The quintessential dorm-life experience is a college freshman experience. Ideally (and probably most often) the two go together. And that’s because several factors come into play. First, you are probably away from home and direct parental control for the first extended period of time. Second, most of your roommates and fellow dorm-inhabitants are going to be new to the geographical region your college occupies. You are equally strangers in a strange land. Those who grew up locally may be viewed paradoxically as fish out of water: why are you here if you grew up here? Third, many of you are not so much going to college as escaping from home. The sorting out comes fast and strong, separating the sheep from the goats from day one, which is to say, dividing those who arrive alone and in their own cars — and those who arrive in the company of doting Mom and Dad, who take the car with them when they depart.
Arrgh. Will the shame never end?
Another divisor necessarily also starts the day you arrive: do you live in a co-ed dorm? We here at BookwormLab did. Our occasional forays into the gender-segregated wings felt strange and unhealthy — so restricted. In such places, the opposite gender took on a status it didn’t quite deserve. What’s the big deal? To paraphrase Max Weber’s famous remark about medieval cities, co-ed dorms breathe free.
Hey, this is our blog — we’ll say what we want.
The next factor that comes into play is the realization that you are collectively and culturally older now — or at least can openly pretend to be. Stupid stuff that went on in high school finds a cold welcome. In its place comes stupid freshman stuff, like beer-can walls — apparently still popular after all these years and still looked down upon — and rightly so — by sophomores. You begin to notice something new about people your own age: how different they can be from you, whom you once thought was special. One of our roommates was already a professional water-skier, and had a commercial ad-poster on the wall featuring himself adroitly making some high-speed maneuver on a particular brand of skis. Getting along usually comes fairly easily at first. Everything is so new, the ordinary rules don’t seem to apply. An easy comradeship springs up (among the guys anyway) and hallway doors are open. And your roommate might even write an essay for you — the start of a brilliant career for both of you. But that free and easy democracy begins to fade into routine after two or three months. After that your group will probably be, for better or for worse, a day-to-day functioning familoid unit. There’ll be the usual individual highlights, the details of which we will skip because, adjusted for gender, you either already know them or will know them by June. They’re basically the same for everyone, repeating themselves as surely as the sun revolves around the earth.

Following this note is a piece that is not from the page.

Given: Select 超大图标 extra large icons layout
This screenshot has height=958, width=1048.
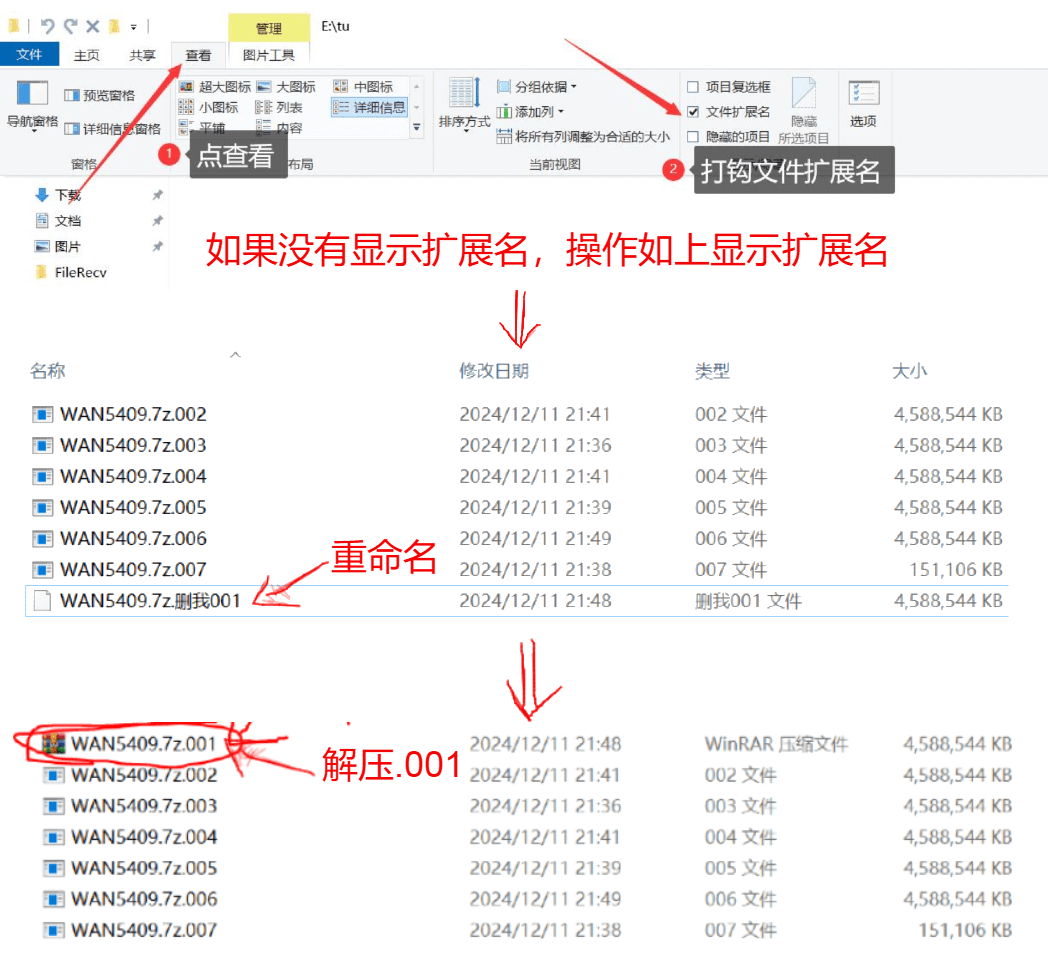Looking at the screenshot, I should click(215, 87).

Some students will go on to live in dorms in their sophomore and succeeding years. But that takes a special kind of spirit — or pocketbook. For most of you, dorm-life will be done at the completion of your freshman year. Thereafter you will probably find yourself living in “student-infested housing,” a brilliant coinage by the late, great biologist Lynn Margulis.
Here at BookwormLab.com, we still remember meeting each of our freshman-year roommates. But we can’t remember how we parted from them. Your first roommates, it seems, never leave.